Your instructions => Reproduce the interview excerpt word for word from "During a time" to "to understand how.".
>> Begin Excerpted passage
During a time where I was processing through a painful loss, and as both a writer and a human I needed a reminder that something else existed besides sadness, Eisen-Martin's performance managed to spark something. It managed to shift the sadness to the side and find joy.

He made poetry exciting again... and I needed to understand how.


We sat across from each other in a small cafe in San Francisco, not far from USF. I was an hour late, because I hadn't given enough credence to the daily Bay Area traffic, and he had selected a place to meet near the University when really, I was near SFSU. None of which boded well for my intimidation. Even with his pleasant disposition through text and genuine enthusiasm to sit down and do an interview, I was still not sure I would even know where to start.

"So you made poetry exciting for me for the first time in I don't know how long, and I need to know how you did that, did you just come out at birth writing?"

Apparently, I did know where to start.

"It started kind of early, as far as it was almost like being held hostage by this zone where lines would just come to me, and I'd have to write it down, and from an early age, people told me it was good. But to tell you the truth, the altitude and the elevation of my craft really came from a direct result of other cultivations. Cultivating political commitment in tandem with a kinder relationship with myself, and both are important because one gives you access to more reality and in a more critical way, and the other gives you a much clearer kind of a lucidity. Internal lucidity sets the stage for lucidity of craft."

That kind of lucid state can feel rare in a world where the digital noise of constant connection and unlimited access to anything you want whenever you want, can make it difficult to sift through and find the things that bring you new inspiration. Eisen-Martin's talent is one of those rare gifts where whether it is consumed on the page, recorded over live instruments, or sitting casually in front of you at a coffee shop, it is undeniable.
>> End Excerpted passage
>> Begin Dataset excerpts
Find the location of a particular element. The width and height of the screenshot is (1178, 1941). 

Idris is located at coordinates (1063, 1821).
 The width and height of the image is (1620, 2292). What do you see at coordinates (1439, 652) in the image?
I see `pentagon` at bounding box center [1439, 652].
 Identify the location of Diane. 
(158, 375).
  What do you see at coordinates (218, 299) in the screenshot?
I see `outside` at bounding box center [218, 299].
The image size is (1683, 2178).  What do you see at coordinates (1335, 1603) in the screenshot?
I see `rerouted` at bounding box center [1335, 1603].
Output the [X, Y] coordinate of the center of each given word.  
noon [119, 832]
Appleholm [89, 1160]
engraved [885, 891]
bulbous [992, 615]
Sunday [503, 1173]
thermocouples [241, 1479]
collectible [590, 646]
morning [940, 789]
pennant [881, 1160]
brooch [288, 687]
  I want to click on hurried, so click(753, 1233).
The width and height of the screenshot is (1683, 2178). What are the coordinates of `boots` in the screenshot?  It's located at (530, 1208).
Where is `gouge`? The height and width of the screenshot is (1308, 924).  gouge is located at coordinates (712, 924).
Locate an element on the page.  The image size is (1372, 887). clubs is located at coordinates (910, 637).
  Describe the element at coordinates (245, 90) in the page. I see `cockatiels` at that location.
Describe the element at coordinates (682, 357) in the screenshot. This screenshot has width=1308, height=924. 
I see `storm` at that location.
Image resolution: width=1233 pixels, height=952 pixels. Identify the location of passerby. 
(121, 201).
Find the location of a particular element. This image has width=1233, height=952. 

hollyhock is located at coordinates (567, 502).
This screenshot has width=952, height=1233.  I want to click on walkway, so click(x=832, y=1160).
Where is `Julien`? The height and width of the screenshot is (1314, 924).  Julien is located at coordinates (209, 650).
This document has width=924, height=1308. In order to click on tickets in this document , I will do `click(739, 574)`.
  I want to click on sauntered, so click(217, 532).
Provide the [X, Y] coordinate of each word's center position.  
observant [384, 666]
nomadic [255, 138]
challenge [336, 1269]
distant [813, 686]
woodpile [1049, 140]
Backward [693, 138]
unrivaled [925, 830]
>> End Dataset excerpts
Exercise response =>
During a time where I was processing through a painful loss, and as both a writer and a human I needed a reminder that something else existed besides sadness, Eisen-Martin's performance managed to spark something. It managed to shift the sadness to the side and find joy.

He made poetry exciting again... and I needed to understand how.